8. Penyedap dan bumbu
Penyedap adalah berbagai bahan baik sendiri maupun kombinasi yang ditambahkan pada pembuatan suatu produk yang dapat menambah rasa pada produk tersebut. Garam dan merica merupakan bahan penyedap utama dalam pembuatan sosis (Soeparno, 1994). Bumbu adalah suatu substansi tumbuhan aroatik yang telah dikeringkan dan biasanay sudah dalam bentuk bubuk (Rust, 1987). Penambahn bumbu pada pembuatan sosis terutama ditujukkan untuk menambah/meningkatkan flavor (Soeparno,1994). Selain menambah flavor, dalam beberapa hal bumbu juga bersifat bakteriostatik dan antioksidan (Pearson dan Tauber, 1984 ).
9. Selongsong sosis
Selongsong sosis dipakai untuk menentukan bentuk dan ukuran sosis. Selongsong sosis dapat berfungsi sebagai cetakan selama pengolahan, pembungkus selama penanganan dan pengangkutan, serta sebagai media display selama diperdagangkan. Selongsong sosis harus memiliki sifat kuat dan elastis (Pearson dan Tauber,1984). Menurut Kramlich (1971), ada lima macam selongsong yang biasa digunakan dalam pembuatan sosis, yaitu:
1.      Selongsong yang terbuat dari usus hewan
2.      Selongsong yang terbuat dari kolagen
3.      Selongsong yang terbuat dari selulosa
4.      Selongsong yang terbuat dari plastik
5.      Selongsong yang terbuat dari logam

Sosis memang jenis makanan yang lezat dan mudah diolah dengan berbagai resep sosis. Aneka ragam variasi sosis dengan mudah dapat diperoleh baik di pasar modern maupun pasar tradisional.  Perbedaan jenis sosis terletak pada warna, bentuk, ukuran, cita rasa, bahkan bahan dasar dan proses pembuatannya. Berdasarkan metode cara membuat Sosis, secara umum dibagi menjadi 5, yaitu :
1.      Fresh Sausage, yaitu sosis yang dibuat dari daging segar yang belum mengalami pelayuan dan tidak dikuring. Penguringan adalah suatu cara pengolahan daging dengan menambahkan beberapa bahan seperti garam natrium klorida (NaCl), natrium-nitrit, natrium-nitrat, gula, serta bumbu-bumbu. Proses pembuatan Sosis segar tidak menggunakan proses pemasakan ataupun diasapi. Sosis jenis ini harus didinginkan dan dimasak sebelum dimakan. Contohnya Fresh Beef sausage.

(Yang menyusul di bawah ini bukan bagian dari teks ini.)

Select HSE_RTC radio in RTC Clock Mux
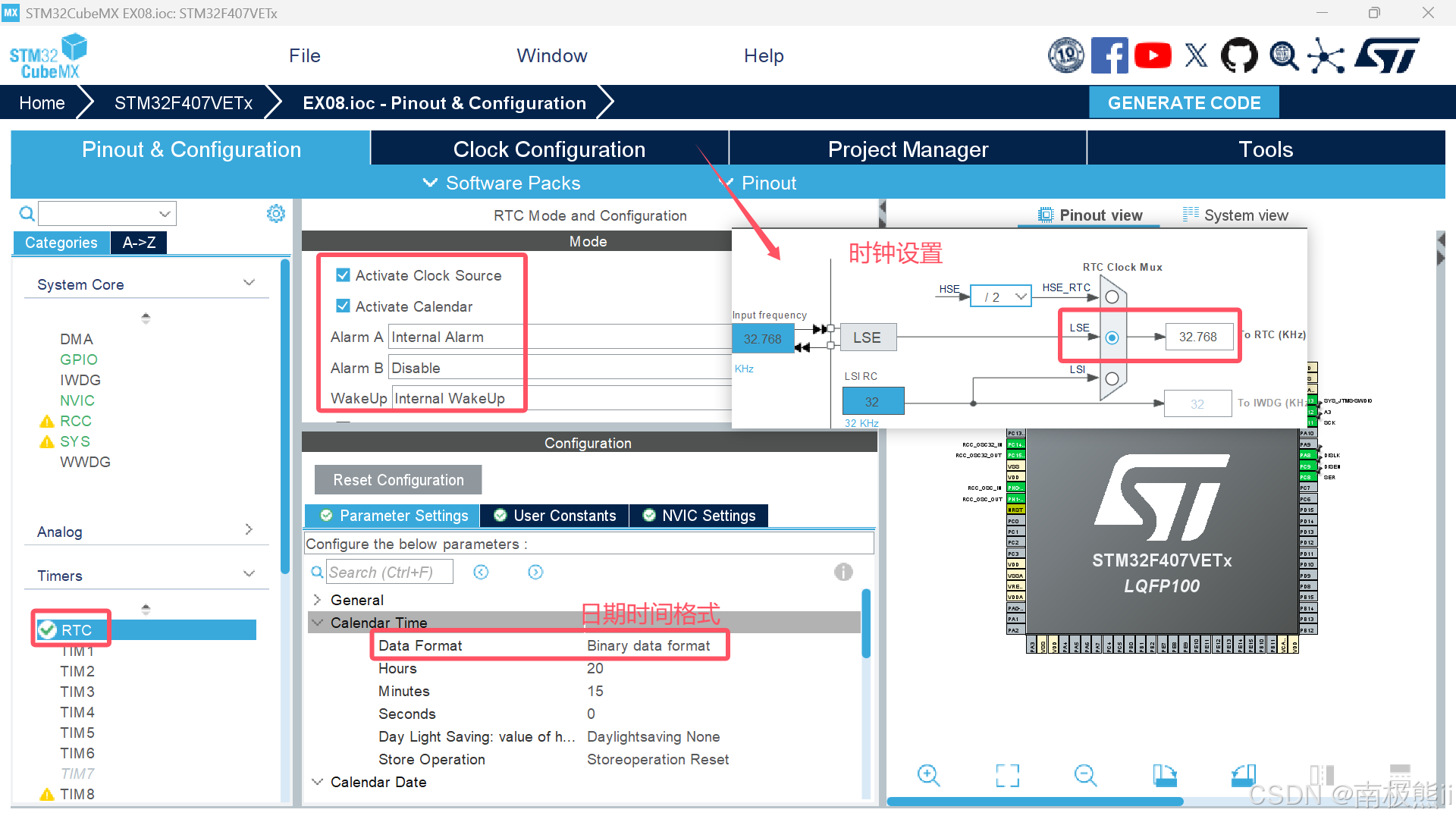 click(x=1112, y=297)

2.      Fresh Smoke Sausage, yaitu Fresh Sausage yang diasap. Sosis ini juga harus didinginkan dan dimasak sebelum dimakan. Contohnya adalah Mettwurst.
3.      Dry sausage, adalah Fresh sausage yang dikeringkan.Sosis jenis ini biasanya dimakan dalam kondisi dingin dan didiamkan dalam jangka waktu lama.
4.      Cooked Sausage, dibuat dari daging segar yang kemudian dimasak / direbus. Sosis jenis ini biasanya dimakan segera setelah dimasak atau apabila disimpan maka harus  dipanaskan terlebih dahulu  sebelum dimakan. Contoh sosis jenis ini adalah sosis Veal, Braunschweiger.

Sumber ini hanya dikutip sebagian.